A luz, concebida por Fábio Espírito Santo, dá várias nuances de interpretação, principalmente quando o público não é mais platéia e sim palco. Pequenos focos são acesos em pontos estratégicos da platéia trazendo para dentro da cena, aos olhos e condução das personagens, as personas reais, que os assistem.Talvez esse seja um dos momentos mais reflexivos do espetáculo quando a coreógrafa "brechtianamente" em silêncio, pergunta para o público:

"E você, como se vê diante desse nosso mundo? Já se achou? Ou se perdeu?"

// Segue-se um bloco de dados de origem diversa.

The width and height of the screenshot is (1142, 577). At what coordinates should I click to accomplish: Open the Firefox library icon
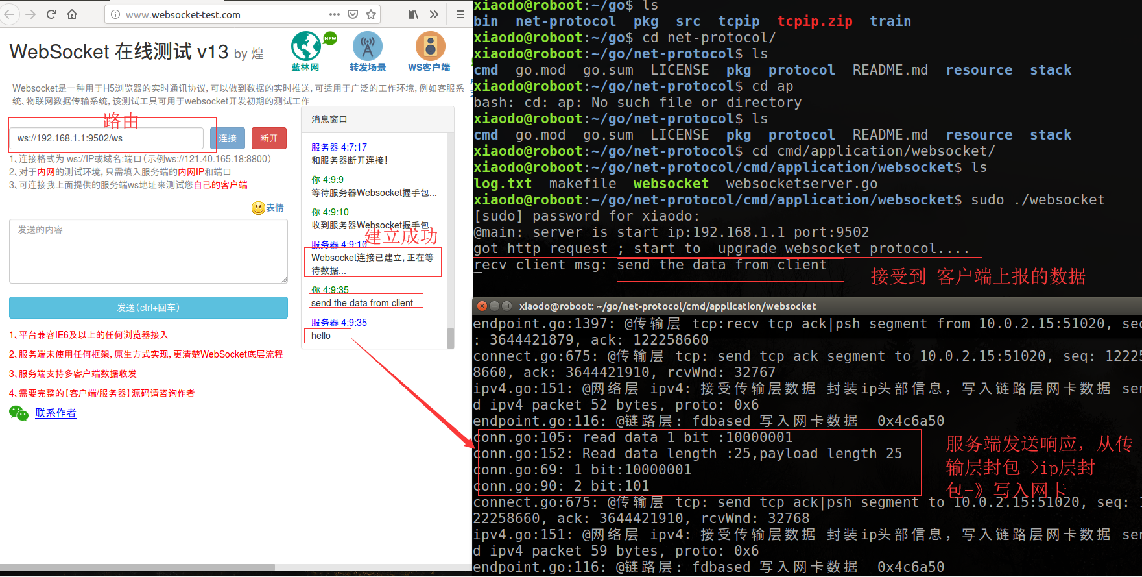(413, 14)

Isso ela já sugere, com os espelhos estrategicamente focalizando o público, numas das cenas iniciais, quando os dançarinos estão se vestindo. Somos o reflexo daquilo que queremos ser ou daquilo que os outros querem? Filosofia moderna!

"Ulisses"- Foto: Juliana Protásio

Sem mencionar a trilha sonora composta para o espetáculo com a direção de Jarbas Bittencourt (a menina dos olhos musicais e teatrais de Salvador) e Kico Póvoas. Esta trilha inclusive, está reunida em um cd a venda no próprio teatro.
Que ficha técnica, hein!!

Cristina Castro volta com todo gás e é novo e bonito vê-la em cena!

Ela está mais acostumada a se mostrar por detrás das suas obras ou aulas, como a seqüência que fez para a audição do Ateliê de Coreógrafos Brasileiros deste ano, ainda nesta semana, tirando aplausos calorosos e suspiros de todos os presentes, ilustres e anônimos, com mais um de seus fragmentos de sonhos e devaneios, emergidos de uma artista intrigante e de grande sensibilidade, que a torna, junto com seu guerreiro grupo, num dos grandes nomes atuais da dança no cenário nacional.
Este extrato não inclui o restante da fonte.